INSTRUCTIONS FOR THE TASK =>
Nothing but an exact reprint of the records is to be returned.
Top of INPUT MATERIAL
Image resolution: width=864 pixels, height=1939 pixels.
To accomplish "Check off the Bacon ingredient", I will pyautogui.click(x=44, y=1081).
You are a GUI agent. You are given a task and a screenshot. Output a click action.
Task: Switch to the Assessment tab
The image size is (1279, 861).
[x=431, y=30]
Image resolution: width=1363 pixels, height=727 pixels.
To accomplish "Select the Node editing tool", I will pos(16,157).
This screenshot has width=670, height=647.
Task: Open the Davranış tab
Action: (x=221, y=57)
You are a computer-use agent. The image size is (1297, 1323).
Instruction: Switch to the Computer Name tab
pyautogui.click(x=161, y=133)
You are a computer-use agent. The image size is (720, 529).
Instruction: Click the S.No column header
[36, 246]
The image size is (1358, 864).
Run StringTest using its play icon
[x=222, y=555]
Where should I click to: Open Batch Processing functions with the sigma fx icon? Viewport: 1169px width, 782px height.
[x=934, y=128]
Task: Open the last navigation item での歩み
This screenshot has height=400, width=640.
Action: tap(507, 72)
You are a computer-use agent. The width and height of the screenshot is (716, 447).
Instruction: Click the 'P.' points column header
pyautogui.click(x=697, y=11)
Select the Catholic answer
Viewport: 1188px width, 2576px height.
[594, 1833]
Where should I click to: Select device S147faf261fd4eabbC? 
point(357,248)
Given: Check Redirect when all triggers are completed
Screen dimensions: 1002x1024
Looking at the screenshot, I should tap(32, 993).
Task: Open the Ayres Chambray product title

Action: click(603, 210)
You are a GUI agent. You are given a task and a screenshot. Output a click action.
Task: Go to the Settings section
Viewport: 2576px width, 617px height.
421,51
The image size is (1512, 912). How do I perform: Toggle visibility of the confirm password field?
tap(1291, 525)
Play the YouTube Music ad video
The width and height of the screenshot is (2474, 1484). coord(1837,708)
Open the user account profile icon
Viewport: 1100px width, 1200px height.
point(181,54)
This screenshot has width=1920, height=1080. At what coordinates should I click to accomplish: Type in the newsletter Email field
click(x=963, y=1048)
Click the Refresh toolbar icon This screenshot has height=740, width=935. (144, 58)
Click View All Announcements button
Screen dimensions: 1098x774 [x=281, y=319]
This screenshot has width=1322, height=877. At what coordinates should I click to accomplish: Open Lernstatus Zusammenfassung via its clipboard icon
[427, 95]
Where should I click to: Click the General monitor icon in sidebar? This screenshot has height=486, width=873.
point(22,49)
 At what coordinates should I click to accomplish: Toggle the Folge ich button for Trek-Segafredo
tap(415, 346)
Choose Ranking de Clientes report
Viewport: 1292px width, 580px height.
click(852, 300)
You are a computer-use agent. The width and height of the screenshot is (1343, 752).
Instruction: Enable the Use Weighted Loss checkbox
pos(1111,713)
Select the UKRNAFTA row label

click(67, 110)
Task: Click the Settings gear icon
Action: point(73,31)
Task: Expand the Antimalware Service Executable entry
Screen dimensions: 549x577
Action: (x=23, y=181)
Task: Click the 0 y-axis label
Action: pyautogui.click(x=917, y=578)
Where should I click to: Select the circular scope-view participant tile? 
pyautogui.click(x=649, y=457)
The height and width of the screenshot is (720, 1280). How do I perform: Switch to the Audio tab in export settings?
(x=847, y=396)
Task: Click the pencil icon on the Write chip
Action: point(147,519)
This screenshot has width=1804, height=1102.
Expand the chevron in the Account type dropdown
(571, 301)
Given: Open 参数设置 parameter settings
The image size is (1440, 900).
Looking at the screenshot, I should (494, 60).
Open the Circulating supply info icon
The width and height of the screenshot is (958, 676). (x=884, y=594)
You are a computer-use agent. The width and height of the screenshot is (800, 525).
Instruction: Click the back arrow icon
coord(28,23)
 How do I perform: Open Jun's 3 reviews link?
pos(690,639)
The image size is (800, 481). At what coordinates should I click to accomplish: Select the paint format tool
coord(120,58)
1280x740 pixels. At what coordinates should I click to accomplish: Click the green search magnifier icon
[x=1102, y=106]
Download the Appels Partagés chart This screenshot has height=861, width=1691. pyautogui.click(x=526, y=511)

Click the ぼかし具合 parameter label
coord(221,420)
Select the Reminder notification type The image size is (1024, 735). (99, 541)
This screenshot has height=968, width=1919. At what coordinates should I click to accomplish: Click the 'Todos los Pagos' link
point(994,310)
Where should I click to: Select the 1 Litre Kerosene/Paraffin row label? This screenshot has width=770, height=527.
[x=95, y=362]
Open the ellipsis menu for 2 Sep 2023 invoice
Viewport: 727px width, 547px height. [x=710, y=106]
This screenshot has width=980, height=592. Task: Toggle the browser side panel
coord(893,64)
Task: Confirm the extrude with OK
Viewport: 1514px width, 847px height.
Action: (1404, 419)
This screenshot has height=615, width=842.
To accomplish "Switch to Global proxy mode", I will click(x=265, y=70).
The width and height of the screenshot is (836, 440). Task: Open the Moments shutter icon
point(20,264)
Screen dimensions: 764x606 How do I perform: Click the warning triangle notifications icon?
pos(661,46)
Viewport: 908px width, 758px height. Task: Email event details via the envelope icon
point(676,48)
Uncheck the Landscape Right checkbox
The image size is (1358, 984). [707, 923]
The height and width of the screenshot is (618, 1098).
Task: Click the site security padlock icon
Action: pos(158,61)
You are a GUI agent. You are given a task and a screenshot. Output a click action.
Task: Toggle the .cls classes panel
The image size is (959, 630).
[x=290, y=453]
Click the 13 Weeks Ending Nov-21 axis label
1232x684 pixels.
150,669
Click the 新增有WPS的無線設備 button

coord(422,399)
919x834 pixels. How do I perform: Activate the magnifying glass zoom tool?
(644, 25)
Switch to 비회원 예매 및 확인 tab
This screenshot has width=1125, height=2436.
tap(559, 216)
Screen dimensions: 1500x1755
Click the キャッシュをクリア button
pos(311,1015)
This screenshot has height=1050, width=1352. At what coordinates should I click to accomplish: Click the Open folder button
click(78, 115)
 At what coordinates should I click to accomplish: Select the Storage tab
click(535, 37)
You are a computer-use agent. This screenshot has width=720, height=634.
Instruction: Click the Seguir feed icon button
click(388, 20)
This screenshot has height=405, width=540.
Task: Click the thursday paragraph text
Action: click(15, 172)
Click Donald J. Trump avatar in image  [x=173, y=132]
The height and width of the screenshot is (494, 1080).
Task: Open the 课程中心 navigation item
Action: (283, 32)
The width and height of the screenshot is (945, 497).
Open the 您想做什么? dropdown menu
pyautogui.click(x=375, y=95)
Bottom of INPUT MATERIAL
TASK ANSWER =>
Image resolution: width=864 pixels, height=1939 pixels.
To accomplish "Check off the Bacon ingredient", I will pyautogui.click(x=44, y=1081).
You are a GUI agent. You are given a task and a screenshot. Output a click action.
Task: Switch to the Assessment tab
The image size is (1279, 861).
[x=431, y=30]
Image resolution: width=1363 pixels, height=727 pixels.
To accomplish "Select the Node editing tool", I will pos(16,157).
This screenshot has width=670, height=647.
Task: Open the Davranış tab
Action: (x=221, y=57)
You are a computer-use agent. The image size is (1297, 1323).
Instruction: Switch to the Computer Name tab
pyautogui.click(x=161, y=133)
You are a computer-use agent. The image size is (720, 529).
Instruction: Click the S.No column header
[36, 246]
The image size is (1358, 864).
Run StringTest using its play icon
[x=222, y=555]
Where should I click to: Open Batch Processing functions with the sigma fx icon? Viewport: 1169px width, 782px height.
[x=934, y=128]
Task: Open the last navigation item での歩み
This screenshot has height=400, width=640.
Action: tap(507, 72)
You are a computer-use agent. The width and height of the screenshot is (716, 447).
Instruction: Click the 'P.' points column header
pyautogui.click(x=697, y=11)
Select the Catholic answer
Viewport: 1188px width, 2576px height.
[594, 1833]
Where should I click to: Select device S147faf261fd4eabbC? 
point(357,248)
Given: Check Redirect when all triggers are completed
Screen dimensions: 1002x1024
Looking at the screenshot, I should tap(32, 993).
Task: Open the Ayres Chambray product title

Action: click(603, 210)
You are a GUI agent. You are given a task and a screenshot. Output a click action.
Task: Go to the Settings section
Viewport: 2576px width, 617px height.
421,51
The image size is (1512, 912). How do I perform: Toggle visibility of the confirm password field?
tap(1291, 525)
Play the YouTube Music ad video
The width and height of the screenshot is (2474, 1484). coord(1837,708)
Open the user account profile icon
Viewport: 1100px width, 1200px height.
point(181,54)
This screenshot has width=1920, height=1080. At what coordinates should I click to accomplish: Type in the newsletter Email field
click(x=963, y=1048)
Click the Refresh toolbar icon This screenshot has height=740, width=935. (144, 58)
Click View All Announcements button
Screen dimensions: 1098x774 [x=281, y=319]
This screenshot has width=1322, height=877. At what coordinates should I click to accomplish: Open Lernstatus Zusammenfassung via its clipboard icon
[427, 95]
Where should I click to: Click the General monitor icon in sidebar? This screenshot has height=486, width=873.
point(22,49)
 At what coordinates should I click to accomplish: Toggle the Folge ich button for Trek-Segafredo
tap(415, 346)
Choose Ranking de Clientes report
Viewport: 1292px width, 580px height.
click(852, 300)
You are a computer-use agent. The width and height of the screenshot is (1343, 752).
Instruction: Enable the Use Weighted Loss checkbox
pos(1111,713)
Select the UKRNAFTA row label

click(67, 110)
Task: Click the Settings gear icon
Action: point(73,31)
Task: Expand the Antimalware Service Executable entry
Screen dimensions: 549x577
Action: (x=23, y=181)
Task: Click the 0 y-axis label
Action: pyautogui.click(x=917, y=578)
Where should I click to: Select the circular scope-view participant tile? 
pyautogui.click(x=649, y=457)
The height and width of the screenshot is (720, 1280). How do I perform: Switch to the Audio tab in export settings?
(x=847, y=396)
Task: Click the pencil icon on the Write chip
Action: point(147,519)
This screenshot has width=1804, height=1102.
Expand the chevron in the Account type dropdown
(571, 301)
Given: Open 参数设置 parameter settings
The image size is (1440, 900).
Looking at the screenshot, I should (494, 60).
Open the Circulating supply info icon
The width and height of the screenshot is (958, 676). (x=884, y=594)
You are a computer-use agent. The width and height of the screenshot is (800, 525).
Instruction: Click the back arrow icon
coord(28,23)
 How do I perform: Open Jun's 3 reviews link?
pos(690,639)
The image size is (800, 481). At what coordinates should I click to accomplish: Select the paint format tool
coord(120,58)
1280x740 pixels. At what coordinates should I click to accomplish: Click the green search magnifier icon
[x=1102, y=106]
Download the Appels Partagés chart This screenshot has height=861, width=1691. pyautogui.click(x=526, y=511)

Click the ぼかし具合 parameter label
coord(221,420)
Select the Reminder notification type The image size is (1024, 735). (99, 541)
This screenshot has height=968, width=1919. At what coordinates should I click to accomplish: Click the 'Todos los Pagos' link
point(994,310)
Where should I click to: Select the 1 Litre Kerosene/Paraffin row label? This screenshot has width=770, height=527.
[x=95, y=362]
Open the ellipsis menu for 2 Sep 2023 invoice
Viewport: 727px width, 547px height. [x=710, y=106]
This screenshot has width=980, height=592. Task: Toggle the browser side panel
coord(893,64)
Task: Confirm the extrude with OK
Viewport: 1514px width, 847px height.
Action: (1404, 419)
This screenshot has height=615, width=842.
To accomplish "Switch to Global proxy mode", I will click(x=265, y=70).
The width and height of the screenshot is (836, 440). Task: Open the Moments shutter icon
point(20,264)
Screen dimensions: 764x606 How do I perform: Click the warning triangle notifications icon?
pos(661,46)
Viewport: 908px width, 758px height. Task: Email event details via the envelope icon
point(676,48)
Uncheck the Landscape Right checkbox
The image size is (1358, 984). [707, 923]
The height and width of the screenshot is (618, 1098).
Task: Click the site security padlock icon
Action: pos(158,61)
You are a GUI agent. You are given a task and a screenshot. Output a click action.
Task: Toggle the .cls classes panel
The image size is (959, 630).
[x=290, y=453]
Click the 13 Weeks Ending Nov-21 axis label
1232x684 pixels.
150,669
Click the 新增有WPS的無線設備 button

coord(422,399)
919x834 pixels. How do I perform: Activate the magnifying glass zoom tool?
(644, 25)
Switch to 비회원 예매 및 확인 tab
This screenshot has width=1125, height=2436.
tap(559, 216)
Screen dimensions: 1500x1755
Click the キャッシュをクリア button
pos(311,1015)
This screenshot has height=1050, width=1352. At what coordinates should I click to accomplish: Click the Open folder button
click(78, 115)
 At what coordinates should I click to accomplish: Select the Storage tab
click(535, 37)
You are a computer-use agent. This screenshot has width=720, height=634.
Instruction: Click the Seguir feed icon button
click(388, 20)
This screenshot has height=405, width=540.
Task: Click the thursday paragraph text
Action: click(15, 172)
Click Donald J. Trump avatar in image  [x=173, y=132]
The height and width of the screenshot is (494, 1080).
Task: Open the 课程中心 navigation item
Action: (283, 32)
The width and height of the screenshot is (945, 497).
Open the 您想做什么? dropdown menu
pyautogui.click(x=375, y=95)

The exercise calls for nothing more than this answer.